Ma il carattere innovativo del modello riguarda anche l’aspetto metodologico: “è nella collaborazione di attori molto diversi – continua Mento – che hanno mobilitato le loro competenze, che sono specifiche rispetto ai temi dello studio, e da questo punto di vista è stato molto interessante. Rispetto al modello le soluzioni che abbiamo prefigurato di individualizzazione dell’intervento, di gestione e presa in carico attraverso un case-manager, di erogazione di una pluralità di servizi che vanno a rispondere ai bisogni specifici degli utenti rappresenta sicuramente una innovazione sia nei processi di presa in carico che nella erogazione dei servizi”.

Proprio l’individualizzazione dell’intervento, calibrato sul singolo detenuto, rappresenta un valore aggiunto: “il case-manager ha il compito di selezionare il beneficiario, progetta con il detenuto l’intervento e lo accompagna durante il percorso, coordinando i soggetti coinvolti nell’erogazione dei servizi. Lavora in sinergia con gli educatori, con i servizi del territorio e con le organizzazioni del Terzo settore coinvolte”. I detenuti beneficiari degli interventi vengono scelti secondo tre profili specifici: con scarso capitale sociale e personale; con scarso capitale sociale e personale ma con risorse personali e attitudine al cambiamento; con una rete sociale su cui poter fare affidamento e con risorse personali. Tra le attività proposte compaiono counseling psicologico, attività sportive e culturali, attività terapeutiche, percorsi formativi di base e professionali, laboratori motivazionali e di supporto per l’avvio di impresa, attività di mediazione fra il detenuto e la famiglia, costruzione di reti di accoglienza.

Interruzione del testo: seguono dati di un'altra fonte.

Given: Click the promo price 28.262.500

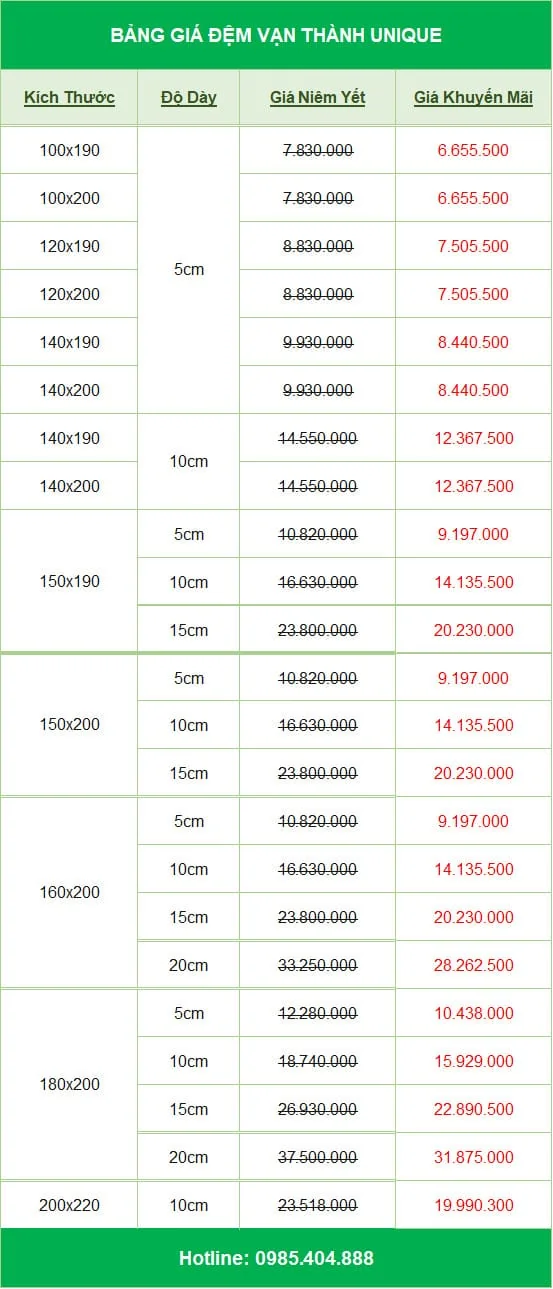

Al riguardo, il Ministro Andrea Orlando ha sottolineato quanto “sia necessario passare da un carcere di tipo fordista, che per casi diversi prevede trattamenti uguali, ad un carcere che invece individualizzi il trattamento e offra opportunità concrete di reinserimento. Solo un sistema che assicuri il reinserimento sociale può infatti garantire la sicurezza pubblica”. Il guardasigilli ha quindi auspicato che allo studio “faccia seguito la sperimentazione pilota, da cui partire per rinnovare l’intero sistema penitenziario del nostro Paese”, osservando anche che il modello presentato “può inoltre contaminare positivamente altri ambiti del welfare pubblico”.

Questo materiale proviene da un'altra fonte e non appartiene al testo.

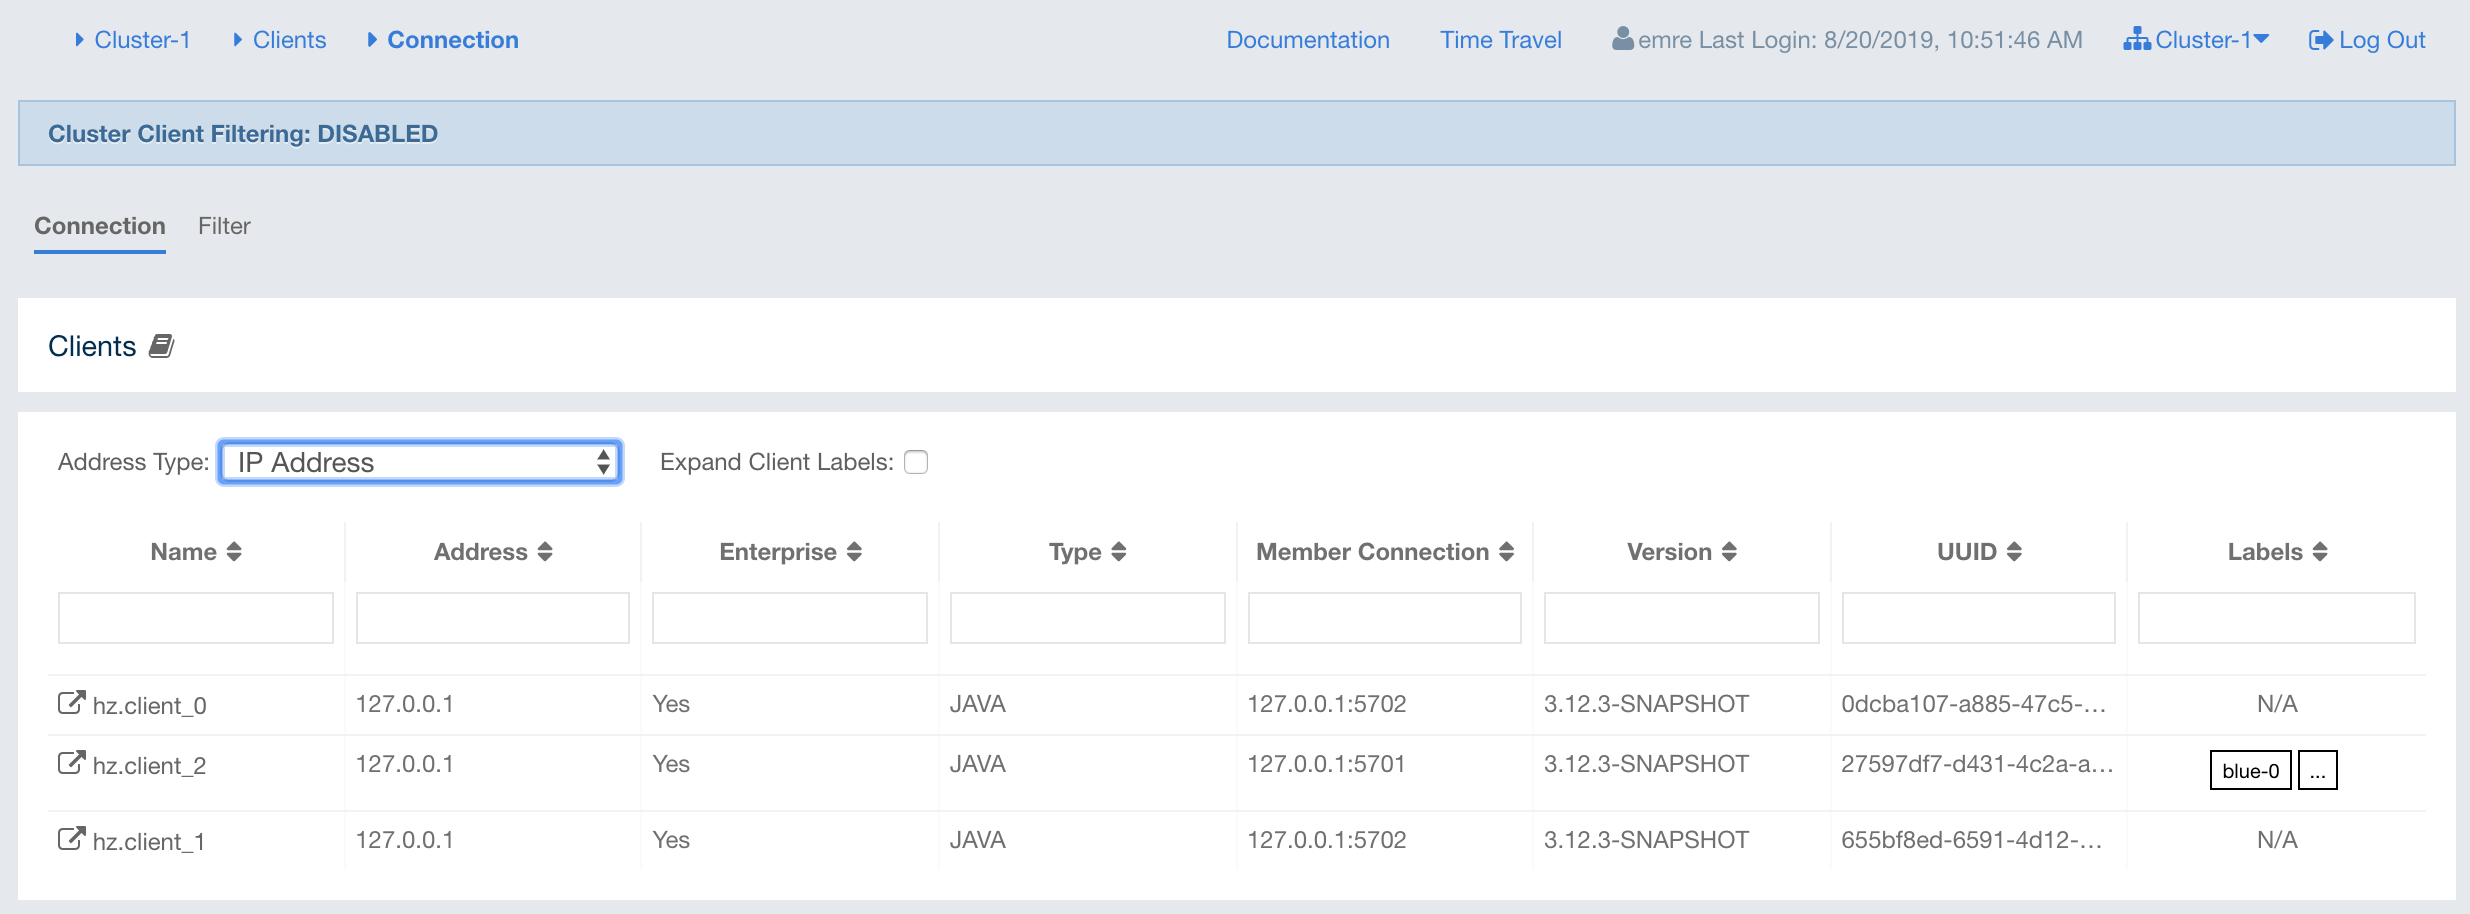Viewport: 2470px width, 914px height.
Task: Sort table by Name column arrows
Action: [x=234, y=552]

Uno dei benefici più rilevanti derivanti dall’adozione di questo modello – ha ricordato infine Giovanna Melandri – consiste infatti nella ottimizzazione della spesa pubblica, che è indirizzata solo verso i progetti e le iniziative di provata efficacia. È la misurabilità dei risultati ottenuti secondo parametri predefiniti che rende l’approccio rigoroso.

“L’impact investing – ha evidenziato Massimo Lapucci, Segretario Generale di CRT – anche grazie ad innovativi strumenti finanziari, è in grado di coniugare risparmi di spesa pubblica, tangibili risultati sociali e realistiche prospettive di ritorno dei capitali investiti nel tempo”.

“Alla base di questi strumenti – spiega una nota diffusa dal gruppo – vi è l’idea di promuovere la sperimentazione di progetti altamente innovativi, orientati a generare benefici misurabili a vantaggio di una determinata popolazione target, ai quali possa essere associato un preciso valore finanziario, approssimato in termini di risparmi futuri rispetto agli attuali livelli di spesa per l’erogazione dei servizi”.

Nel concreto “se la persona detenuta, al termine del percorso trattamentale e detentivo, non farà ritorno nel circuito carcerario, la Pubblica Amministrazione vedrà benefici in termini di risparmi rispetto a costi diretti. Pensiamo, ad esempio, all’eventuale minor numero di pasti da erogare, così come alla riduzione delle spese legate a garantire le misure di sicurezza nell’istituto. Vi sono, poi, benefici indiretti: la comunità godrà di un abbassamento del tasso di criminalità, sino ad arrivare ad un maggiore gettito fiscale laddove il detenuto venga impiegato stabilmente”.